Montag, 08.04.2013

Zenit-Stadion eröffnet 2015 – 6 Jahre später als geplant

Es dauert lang, aber es wird irgendwann fertig - das neue Fußballstadion in St. Petersburg. (Foto: Delowoi Peterburg)
St. Petersburg. Jetzt ist es amtlich: Das neue Stadion für den FC Zenit und die WM-2018 wird am 15. Dezember 2015 eingeweiht. Der Langzeitbau läuft – ähnlich wie die Arbeiten am neuen Berliner Flughafen – seit 2006.
Den 15. Dezember 2015 als Eröffnungstermin nannte unlängst Petersburgs Gouverneur Georgi Poltawtschenko. Die beim Bau auf der Krestowki-Insel involvierten Unternehmen halten das Datum für „mehr als realistisch“, schreibt am Montag das Stadtinternetportal Fontanka.ru.

Wahrscheinlich ist man im Smolny durch Schaden endlich klug geworden und hat die Inbetriebnahme so weit in die Zukunft gelegt, dass nun wirklich nichts mehr schiefgehen kann. Die verbleibenden zwei Jahre und acht Monate müssten tatsächlich ausreichen, um das traurige Kapitel „Stadionbau für Zenit“ endlich zu Ende zu bringen.

WM-Vergabe mit Schuld an Verzögerung


Zur Erinnerung: ursprünglich sollte das Stadion, in dem unter anderem eins der Halbfinals der Fußballmeisterschaft 2018 stattfinden wird, zu Saisonbeginn 2009 fertig sein. Dass daraus nichts wurde, liegt auch an der Vergabe der WM nach Russland.

Als sich Russland für die Austragung der Fußball-Weltmeisterschaft 2018 bewarb, wurde klar, dass am Petersburger Stadionbau grundlegende Änderungen vorgenommen werden mussten, um den Auflagen der FIFA gerecht zu werden. Unter anderem wurde die Zuschauerzahl von gut 62.000 auf 68.000 erhöht.
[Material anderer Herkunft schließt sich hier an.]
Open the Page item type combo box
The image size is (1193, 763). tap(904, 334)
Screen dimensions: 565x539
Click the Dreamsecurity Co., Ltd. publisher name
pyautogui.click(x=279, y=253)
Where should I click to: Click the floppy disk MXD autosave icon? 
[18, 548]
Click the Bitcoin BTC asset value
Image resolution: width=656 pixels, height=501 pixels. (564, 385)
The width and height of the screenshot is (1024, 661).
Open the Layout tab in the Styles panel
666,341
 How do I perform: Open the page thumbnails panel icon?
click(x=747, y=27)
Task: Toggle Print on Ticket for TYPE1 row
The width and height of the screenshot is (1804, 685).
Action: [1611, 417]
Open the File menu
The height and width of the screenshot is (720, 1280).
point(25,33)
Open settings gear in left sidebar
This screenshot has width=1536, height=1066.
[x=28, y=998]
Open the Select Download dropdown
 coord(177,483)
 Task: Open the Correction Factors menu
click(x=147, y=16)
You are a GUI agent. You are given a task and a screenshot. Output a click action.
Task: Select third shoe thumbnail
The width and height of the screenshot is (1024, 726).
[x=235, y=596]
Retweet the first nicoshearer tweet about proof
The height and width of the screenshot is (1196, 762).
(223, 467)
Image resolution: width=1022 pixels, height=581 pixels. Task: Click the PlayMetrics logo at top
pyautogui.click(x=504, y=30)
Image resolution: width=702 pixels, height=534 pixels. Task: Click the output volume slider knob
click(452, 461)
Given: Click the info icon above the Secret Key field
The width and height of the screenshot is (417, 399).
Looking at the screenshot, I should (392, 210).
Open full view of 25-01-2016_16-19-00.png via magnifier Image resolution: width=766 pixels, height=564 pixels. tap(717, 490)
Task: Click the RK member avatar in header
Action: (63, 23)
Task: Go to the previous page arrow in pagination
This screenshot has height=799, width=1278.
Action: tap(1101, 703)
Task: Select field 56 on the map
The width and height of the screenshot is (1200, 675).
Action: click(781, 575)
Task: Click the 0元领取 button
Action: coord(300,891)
Eins der teuersten Stadien der Welt


Ursprünglich sollte das „Raumschiff“ des japanischen Architekten Kisho Kurokawa nur 225 Millionen Dollar kosten, zwischenzeitlich waren die Kosten dann auf über eine Milliarde Euro angewachsen, jetzt ist von „endgültigen“ 34 Milliarden Rubeln (850 Millionen Euro) die Rede – damit wird die Gazprom-Arena (wenn sie denn so heißen wird) zu einem der teuersten Stadien der Welt.

Die Inbetriebnahme wurde mehrmals verschoben. Lange war von 2012 die Rede gewesen, doch auch das erwies sich als unrealistisch. Überprüfungen des Rechnungshofes ergaben zudem eklatante Unregelmäßigkeiten bei der Finanzierung.

In Petersburg gilt die Arena auf der Kreuz-Insel inzwischen als ein weiteres Milliardengrab. Im Unterschied zum zu zweifelhafter Berühmtheit gelangten „Bauloch am Moskauer Bahnhof“ ist aber damit zu rechnen, dass der Langzeitbau irgendwann zu einem erfolgreichen Abschluss kommt.

Spätestens zum Confed-Cup 2017 sollte das Stadion bespielbar sein.